2 minute read
SAKE SAVVY Getting to know an ancient, versatile yet often misunderstood beverage
from Inlander 02/02/2023
by The Inlander
BY CARRIE SCOZZARO
Question: Which alcoholic beverage is made like beer and wine through fermentation, yet has qualities more similar to distilled spirits? It offers complex flavors from dry to sweet and fruity to floral, yet can register between 15 to 18 percent alcohol by volume (like a port wine) and has a longer shelf life once opened than beer, which goes flat, or wine, which becomes salad dressing. And while warm beer can be gross, and only select wines are typically chilled, this versatile beverage can be served warm, cool, and even ice cold like a cocktail.
Advertisement
Sake, sometimes referred to as rice wine, was exported several thousand years ago from China into Japan, the country typically associated with sake. It’s basically four ingredients: rice, water, yeast and k ōji, a fungus used to ferment rice and which sake brewers need for its alchemy of alcohol production.

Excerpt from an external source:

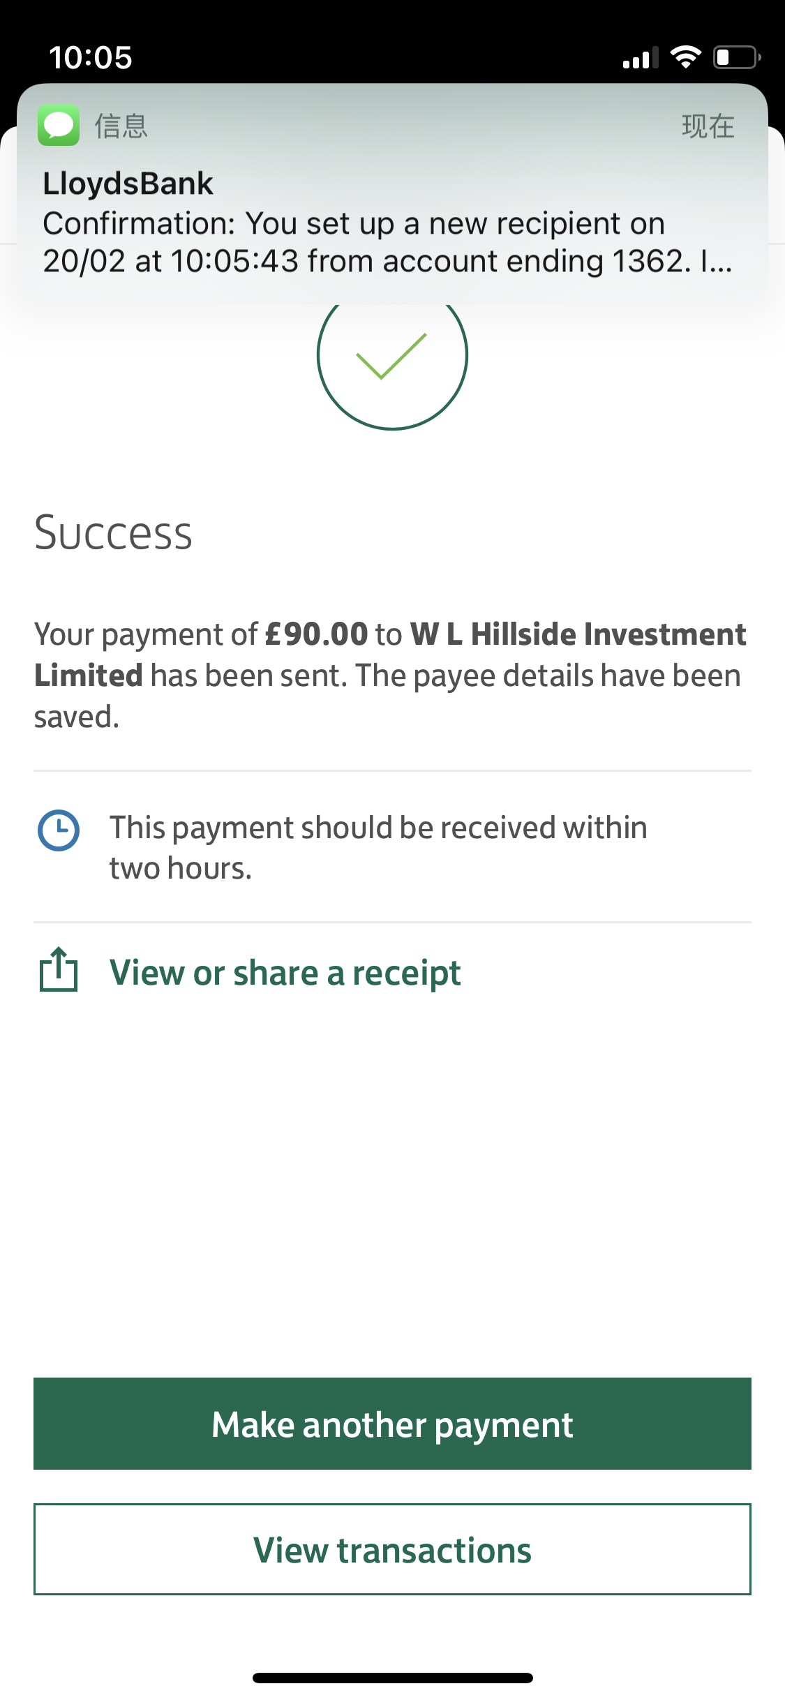The image size is (785, 1700).
Task: Tap the green Messages app icon
Action: coord(59,126)
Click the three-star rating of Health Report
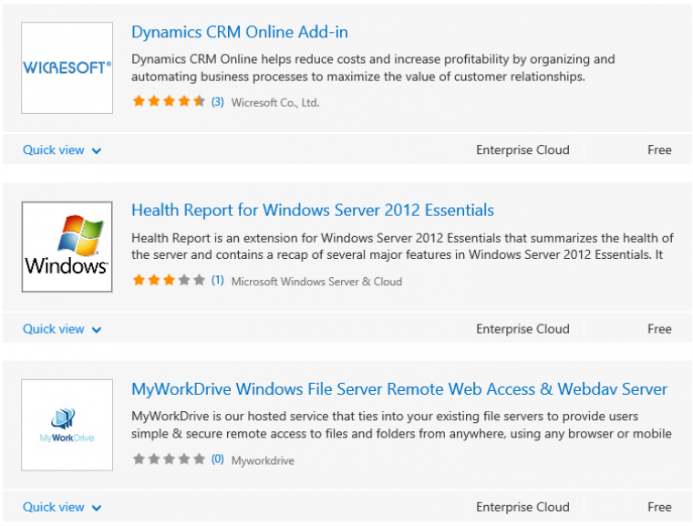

“It’s similar to beer brewing, except it’s done [all] at the same time in the same tank,” says Marcus Pakiser, a former sake brewer I spoke with by phone from his home in Oregon.
“The fifth ingredient is brewer’s alcohol for flavor and aroma,” says Pakiser, who notes that differences in rice milling and whether alcohol is added account for the main varieties of sake, such as junmai (no added alcohol). Sake can also be “cloudy,” minimally filtered in a process that leaves some rice particles suspended in the final product, like the silky sake called nigori
Restaurants serving Japanese food are where many diners first experience sake, typically served in small ceramic cups, either warm or cold, depending on the sake. And “sake bombs,” which are a shot of sake dropped into a beer, are still popular among partiers.
Knowing that, Sandpoint-based restaurateur Junior Solis offered beer, wine and what he called “saketinis” at Oishii in 2007, first sparking many locals’ interest in sake’s versatility. It seemed a clever way to offer cocktaillike drinks despite Idaho’s nonsensical liquor licensing.
“By blending a variety of unfiltered, sparkling and junmai sake with local fruit and exotic purees,” says Solis, “we were able to take sake from a hot wine you take shots of to a delicious cocktail you can enjoy.”
That was 15 years ago, and Solis has since retired. His saketinis are still outliers in the pantheon of beverage options. We recently found two places, both in Coeur d’Alene, however, that offer sake cocktails: Try the sake mule ($8) at Syringa Japanese Cafe & Sushi Bar, or Kaiju Sushi & Spirits’ creamsicle ($8) with nigori sake. However, the lone Spokane restaurant we found offering sakebased cocktails stopped doing so once its full bar license came through.
Instead, you might just have to ask for one at Umi Kitchen & Sushi Bar, where mixologist Phil Lerdal made us his cucumber saketini. Lerdal says he doesn’t get many requests for sake cocktails.
“Our sake drinkers, they really like that traditional sake” experience, he says.
Umi typically stocks a nigori, the drier, cloudy sake, something that can be served warm, “and a few fun flavors like sparkling peach,” Lerdal says. “It’s a mixture of affordability, high quality and brand names.”
At Umi, Lerdal uses Ozeki, from the first Japanese sake brewer to establish a facility in the United States, in 1979. It along with Gekkeikan and Sho Chiku Bai are fairly common brands and available at many grocery stores. And although the U.S. is the top importer of Japanese sake, the drink itself remains a niche beverage.
Sake industry expert Pakiser would like to change that.
“There are so many misconceptions about sake,” says Pakiser, who moved to Japan in 1988 to teach English, immersed himself in the culture and met his future wife. When Pakiser relocated to Colorado in the ’90s, a sake brewer looking for someone fluent in Japanese hired Pakiser to learn brewing.
Regarding how sake is served, for example, Pakiser says it’s meant to be savored, not slammed. The little cups, called ochoko, and the carafe from which it’s poured, tokkuri, are part of the ritual. Pouring sake for each other is a social way of drinking, he says.
“That’s just a sign of gratitude, and it’s a sign of friendship,” Pakiser says.